Tout le reste de l’espace compris entre le Castel et l’O-Gawa présente l’image d’un immense damier, tant les rues longitudinales sont coupées régulièrement de rues transversales ; tant les autres sections indiquées par les lignes bleues des canaux, ont l’apparence d’une exacte symétrie.

Le quartier du Nippon-Bassi, qui est le cœur de la Cité, contient, sur une étendue de quatre kilomètres carrés, cinq rues longitudinales et vingt-deux rues transversales, se coupant à angles droits et formant soixante-dix-huit carrés de maisons, presque complétement identiques les uns aux autres. Pris dans son ensemble, il présente donc la figure d’un parallélogramme allongé. Des canaux navigables l’entourent des quatre côtés. Quinze ponts le mettent en communication avec les quartiers adjacents : deux, à l’ouest, jetés sur le grand fossé du Castel ; cinq à l’est, cinq au sud, et trois au nord.

Parmi ces derniers, celui du milieu est le pont du Nippon, le Nippon-Bassi, qui donne son nom au quartier, On en a fait le centre géométrique du Japon. C’est de là que l’on mesure toutes les distances géographiques de l’Empire, comme cela se pratique en Angleterre depuis le Milestone du pont de Londres. C’est aussi au
Marchand de graines. — Dessin de Feyen Perrin d’après une gravure japonaise.
pont du Nippon qu’aboutit le Tokaïdo. À partir du faubourg de Sinagawa, il traverse, sous le nom de rue d’Ottori, les quartiers de Takanawa, d’Atakosta, du Kio-Bassi et du Nippon-Bassi ; et à l’extrémité de celui-ci, le pont central forme la limite entre cette grande artère politique, militaire et commerciale du sud de l’Empire, et une autre, non moins importante, se dirigeant vers le nord. On l’appelle pareillement l’Ottori dans l’enceinte de Yédo, et au delà : l’Oskio-Kaïdo. Elle s’arrête à la pointe septentrionale de l’île de Nippon, d’où l’on franchit le détroit de la Pérouse pour atteindre Hakodate sur l’île de Yédo.

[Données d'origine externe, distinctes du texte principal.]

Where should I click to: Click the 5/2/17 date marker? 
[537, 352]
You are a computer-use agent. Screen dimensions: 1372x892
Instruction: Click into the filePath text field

Bien qu’ils aient un caractère complétement homogène, les quartiers de la Cité ne laissent point cette impression de fastidieuse monotonie que les yaskis de la cour ou de la noblesse féodale ne tardent guère à produire. Les maisons bourgeoises, non plus que les palais, ne s’éloignent du type d’architecture qui leur est propre : ce sont de simples constructions en bois, n’ayant au-dessus du rez-de-chaussée qu’un étage bordé le plus souvent d’une galerie sur la rue, et une toiture basse, en tuiles couleur d’ardoise, ornée de quelques moulures en gypse aux deux extrémités du faîtage. Mais si le cadre est uniforme, les tableaux qu’il étale aux regards sont ravissants de variété, d’imprévu, de pittoresque ingénuité.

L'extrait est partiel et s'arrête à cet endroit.